The name of this street refers to the monk who the rock, and then the town founded on it, was named after: Maclow, Maclou or Malo.
Malo was a Breton saint who lived in the 6th century AD and who came from Wales. He crossed the English Channel and became the bishop of the old Gallo-Roman city of Alet, which is now La Cité in Saint-Servan, a neighbourhood that now forms part of greater Saint-Malo (since it was amalgamated with the old town in 1967).
In the 9th century, Malo’s relics were carried from Saintes so they could be placed on Canalch rock, which is also called the “Rocher d’Aaron”, in memory of the first hermit who lived there.
The place was also called the Île d’Aaron and then Saint-Malo de l’Île, due to its insular nature and the prestige of Bishop Malo. In 1145, the Episcopal See was transferred from Alet to Saint-Malo de l’Île upon the initiative of Bishop Jean de Châtillon.

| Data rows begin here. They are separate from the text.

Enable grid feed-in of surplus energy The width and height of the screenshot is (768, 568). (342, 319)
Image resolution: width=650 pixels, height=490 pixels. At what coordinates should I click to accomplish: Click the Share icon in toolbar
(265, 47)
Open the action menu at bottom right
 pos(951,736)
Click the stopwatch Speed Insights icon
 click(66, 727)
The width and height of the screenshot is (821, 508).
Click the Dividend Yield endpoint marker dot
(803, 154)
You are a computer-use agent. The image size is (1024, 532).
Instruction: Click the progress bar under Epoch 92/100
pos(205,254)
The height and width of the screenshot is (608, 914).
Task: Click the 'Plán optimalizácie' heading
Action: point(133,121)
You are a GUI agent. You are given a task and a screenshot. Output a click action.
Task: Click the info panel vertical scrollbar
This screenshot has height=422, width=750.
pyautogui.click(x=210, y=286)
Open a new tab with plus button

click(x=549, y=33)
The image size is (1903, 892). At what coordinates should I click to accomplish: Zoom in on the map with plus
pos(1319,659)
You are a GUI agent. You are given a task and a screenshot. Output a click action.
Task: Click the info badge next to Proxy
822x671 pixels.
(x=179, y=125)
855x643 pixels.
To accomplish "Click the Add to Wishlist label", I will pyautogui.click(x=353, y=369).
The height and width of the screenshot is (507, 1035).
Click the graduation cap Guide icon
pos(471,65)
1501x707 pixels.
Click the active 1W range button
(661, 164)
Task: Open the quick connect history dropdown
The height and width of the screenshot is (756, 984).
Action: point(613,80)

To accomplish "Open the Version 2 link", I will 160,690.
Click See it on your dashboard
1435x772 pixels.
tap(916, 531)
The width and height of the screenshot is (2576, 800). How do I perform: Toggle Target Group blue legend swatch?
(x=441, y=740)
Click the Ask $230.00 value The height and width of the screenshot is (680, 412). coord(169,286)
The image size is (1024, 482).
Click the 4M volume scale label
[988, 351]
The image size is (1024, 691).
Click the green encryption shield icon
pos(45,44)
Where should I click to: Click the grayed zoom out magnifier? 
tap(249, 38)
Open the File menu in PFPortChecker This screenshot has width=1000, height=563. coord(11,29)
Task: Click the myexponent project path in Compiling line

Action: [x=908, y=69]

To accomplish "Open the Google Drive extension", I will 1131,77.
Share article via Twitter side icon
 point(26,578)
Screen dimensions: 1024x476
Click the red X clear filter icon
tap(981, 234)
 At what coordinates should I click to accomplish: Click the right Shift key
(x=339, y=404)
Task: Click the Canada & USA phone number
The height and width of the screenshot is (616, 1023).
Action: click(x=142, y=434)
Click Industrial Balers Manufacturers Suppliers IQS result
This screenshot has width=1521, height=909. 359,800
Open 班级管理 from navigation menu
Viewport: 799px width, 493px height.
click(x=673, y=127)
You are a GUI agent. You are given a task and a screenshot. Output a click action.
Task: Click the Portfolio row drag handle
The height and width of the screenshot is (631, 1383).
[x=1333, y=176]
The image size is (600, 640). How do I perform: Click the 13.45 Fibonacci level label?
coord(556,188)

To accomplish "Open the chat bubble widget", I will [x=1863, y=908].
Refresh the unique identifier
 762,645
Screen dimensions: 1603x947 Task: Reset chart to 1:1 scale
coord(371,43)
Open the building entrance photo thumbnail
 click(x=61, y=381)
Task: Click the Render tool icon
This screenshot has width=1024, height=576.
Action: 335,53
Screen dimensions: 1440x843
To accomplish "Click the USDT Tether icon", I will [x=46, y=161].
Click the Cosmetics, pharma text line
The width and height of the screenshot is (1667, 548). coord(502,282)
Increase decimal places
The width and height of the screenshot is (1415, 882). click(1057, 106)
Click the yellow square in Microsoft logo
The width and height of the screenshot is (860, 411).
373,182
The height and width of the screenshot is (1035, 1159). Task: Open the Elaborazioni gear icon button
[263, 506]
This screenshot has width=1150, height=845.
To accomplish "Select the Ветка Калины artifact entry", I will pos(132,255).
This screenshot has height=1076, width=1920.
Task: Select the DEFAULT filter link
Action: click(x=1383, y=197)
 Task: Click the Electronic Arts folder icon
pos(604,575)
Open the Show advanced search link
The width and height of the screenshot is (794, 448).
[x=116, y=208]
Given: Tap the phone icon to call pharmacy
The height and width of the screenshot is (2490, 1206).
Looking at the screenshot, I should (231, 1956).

To the right is the old Notre-Dame de la Victoire church which was used as a place of worship for a community of Benedictine nuns founded in 1615 and suppressed during the French Revolution.
In 1959, this old church was integrated into the buildings of the École Nationale de la Marine Marchande (National School of the Merchant Marine) which took the place of the Collège de Marine founded at the request of King Louis XIV in 1669.